Doch zurück zur Nabelschnur. Man denkt, einmal Schnippschnapp genügt, und schon ist sie weg. Okay, beim Säugling fällt das restliche Stück erst nach ein paar Tagen ab, doch spätestens dann ist sie Geschichte, und nur der Bauchnabel erinnert daran.

Ammenmärchen! Glauben Sie das bloß nicht.

Die Nabelschnur im Kopf bleibt nämlich lebenslang beste­hen. Sie wird nur mit der Zeit flexibler – um nicht zu sagen: Sie leiert aus.

In den ersten Tagen nach der Geburt konnte davon jedoch noch nicht die Rede sein. Meine Mutter brachte es auf den Punkt, als sie uns im Krankenhaus besuchte: »Dein Bauch liegt jetzt in zwei verschiedenen Betten«, sagte sie, und genauso kam es mir vor – als wäre mein kleiner Sohn weiterhin ein Körperteil von mir.

Zum Glück gab es Rooming-in, denn ich hätte es nicht ­ertragen, wenn er – so wie das früher üblich war – die ­meiste Zeit in der Säuglingsstation verbracht hätte. Als er wegen seiner Neugeborenengelbsucht zur Lichttherapie gebracht wurde und einen halben Tag von mir getrennt war, verbrachte ich den größten Teil davon schluchzend im Bett. (Okay, es war der vierte Tag nach der Entbindung und somit ohnehin der klassische Heultag.)

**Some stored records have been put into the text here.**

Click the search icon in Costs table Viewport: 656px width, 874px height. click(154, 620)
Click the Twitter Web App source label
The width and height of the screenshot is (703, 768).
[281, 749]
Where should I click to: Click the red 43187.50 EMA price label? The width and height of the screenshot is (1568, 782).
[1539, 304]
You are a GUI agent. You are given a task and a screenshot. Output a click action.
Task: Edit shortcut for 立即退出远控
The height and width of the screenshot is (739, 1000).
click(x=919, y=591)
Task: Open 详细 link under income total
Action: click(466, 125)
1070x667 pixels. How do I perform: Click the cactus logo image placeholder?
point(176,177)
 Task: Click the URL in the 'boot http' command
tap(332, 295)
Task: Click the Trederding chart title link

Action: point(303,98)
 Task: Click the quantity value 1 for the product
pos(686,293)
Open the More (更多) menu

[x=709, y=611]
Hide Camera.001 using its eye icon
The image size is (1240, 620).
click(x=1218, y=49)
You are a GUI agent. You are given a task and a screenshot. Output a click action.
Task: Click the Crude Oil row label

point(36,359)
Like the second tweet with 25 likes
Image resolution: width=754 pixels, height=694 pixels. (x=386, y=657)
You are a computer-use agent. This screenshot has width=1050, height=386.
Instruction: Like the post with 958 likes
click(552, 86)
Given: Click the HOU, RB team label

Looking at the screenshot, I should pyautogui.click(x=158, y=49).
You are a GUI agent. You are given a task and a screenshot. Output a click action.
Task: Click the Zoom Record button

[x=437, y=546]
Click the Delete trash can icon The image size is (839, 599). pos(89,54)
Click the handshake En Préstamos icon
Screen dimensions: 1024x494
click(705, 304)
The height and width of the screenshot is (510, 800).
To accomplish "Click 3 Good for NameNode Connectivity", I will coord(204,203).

Niemand war so erstaunt über meine Reaktion wie ich selbst. Denn ich hätte nie geglaubt, einmal so eine Glucke zu werden! Ich schob es also auf die Hormonumstellung und freute mich auf meine erste Unternehmung ohne Bauch und ohne Kind. Einfach mal allein in die Stadt fahren, etwas bummeln, vielleicht irgendwo einen Kaffee trinken, mich treiben lassen, tun, was mir gefällt.

Das war der Plan. Und eigentlich sprach auch nichts dagegen. Mein Sohn war inzwischen etwa drei Wochen alt, mein Mann hatte die Situation daheim absolut im Griff, und ich beschloss, mir einen schönen Nachmittag zu machen.

Doch was tat ich? Ich bummelte nicht, ich hetzte mich ab. Zeit für einen Kaffee nahm ich mir erst gar nicht. Statt alles gemütlich angehen zu lassen, hakte ich hektisch die wichtigsten Punkte auf meiner Liste ab und raste dann wieder nach Hause – völlig verschwitzt und total erledigt.

Warum ich das tat, hätte ich nicht erklären können. Es war, als ob ich von einem unsichtbaren, aber irrsinnig starken Gummiband gezogen würde. Erst viel später wurde mir klar, dass das wohl die Nabelschnur in meinem Kopf war.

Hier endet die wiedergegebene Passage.